The primary mission of the US Marines is to act as the infantry arm of the US Navy, so an amphibious capability is essential to carrying out its mission. The ACV 1.1 program's job is to provide the Marines with a high-speed armored vehicle that's self-deploying and can operate in the open ocean, yet can also fight on land alongside an M1A1 Abrams front-line battle tank.

The BAE Systems ACV is built to carry 13 Marines inside a blast-resistant hull designed to take on mines, IEDs, kinetic energy rounds, and overhead blasts as they ride in a suspended interior seat structure. Meanwhile, the crew of three have their own blast protection and there is a fire suppression system.

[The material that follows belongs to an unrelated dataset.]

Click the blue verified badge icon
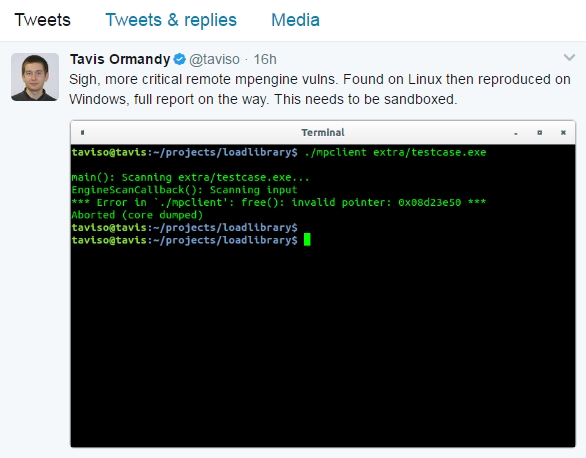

The 8x8 vehicle is powered by a six-cylinder engine belting out 700 bhp (522 kW). Though it weighs 67,500 lb (30,617 kg), it can carry a payload of 7,280 lb (3,302 kg) at over 65 mph (105 km/h) on paved roads and at sea can manage 6 knots (7 mph, 11 km/h). Its range is up to 325 mi (523 km) at 55 mph (89 km/h) on land, or for land and sea missions it can travel 12 nm (13 mi, 22 km) at sea, then travel over 250 mi (402 km) once ashore.

BAE Systems says that before it delivered its first 16 prototypes for 15 months of Developmental Testing and Operational Assessment testing, it had already carried out its own in-house risk mitigation testing and evaluation for land mobility, survivability, and swim capabilities.

Construction of the ACVs will be performed at BAE's plants in Aiken, South Carolina; Sterling Heights, Michigan; Minneapolis, Minnesota; Stafford, Texas; San Jose, California; and York, Pennsylvania.

"We are well positioned and ready to build the future of amphibious fighting vehicles for the Marine Corps, having already produced 16 prototypes," says Dean Medland, vice president and general manager of Combat Vehicles Amphibious and International at BAE Systems. "Through this award, we are proud to continue our partnership with the Marine Corps by providing a best-in-class vehicle to support its mission through mobility, survivability and lethality."